# WRITTEN INSTRUCTION
Please render the material as a numbered list, from the line with "Click the red negative earnings line segment" up to and including the line with "Action: (x=921, y=293)", leaving out blank lines and pictures.

[START RECORDS SUPPLIED]

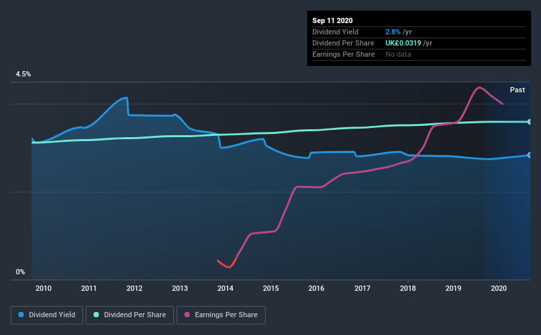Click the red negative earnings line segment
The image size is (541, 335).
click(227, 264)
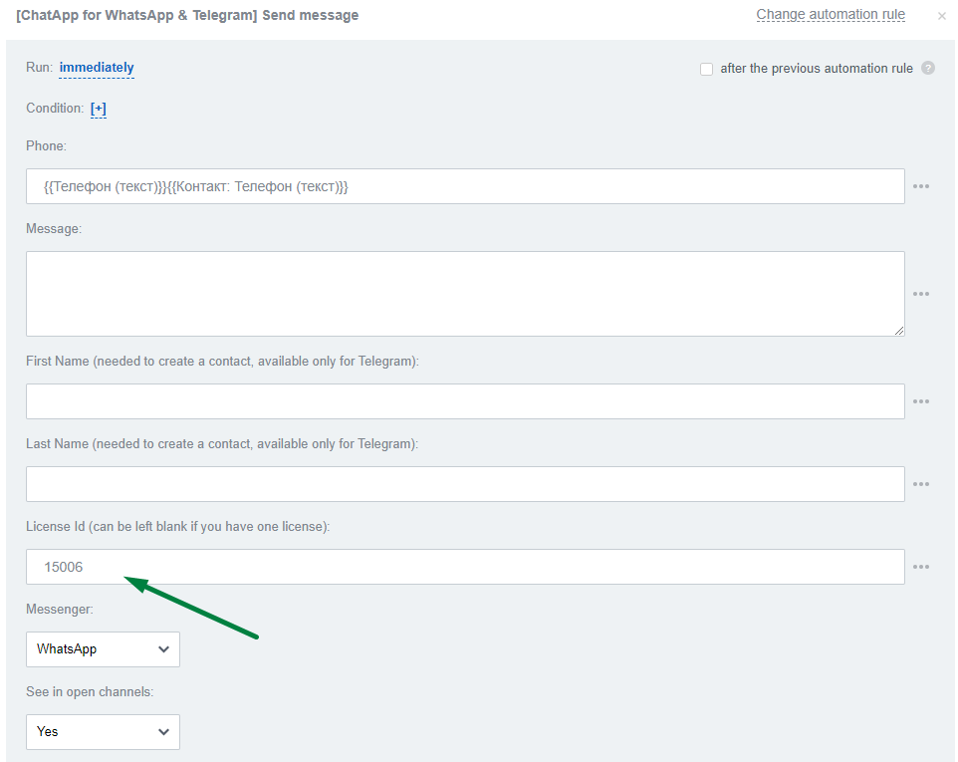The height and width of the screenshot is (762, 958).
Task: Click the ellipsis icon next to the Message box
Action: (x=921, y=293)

[END RECORDS SUPPLIED]
[START RECORDS SUPPLIED]

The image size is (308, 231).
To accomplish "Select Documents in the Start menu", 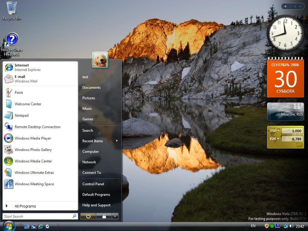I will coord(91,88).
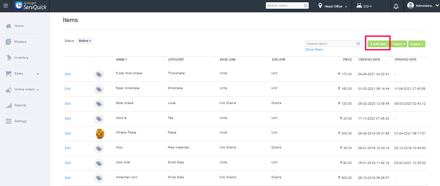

[END RECORDS SUPPLIED]

# FINAL RESULT
1. Click the red negative earnings line segment
2. The image size is (541, 335).
3. click(227, 264)
4. The height and width of the screenshot is (762, 958).
5. Task: Click the ellipsis icon next to the Message box
6. Action: (x=921, y=293)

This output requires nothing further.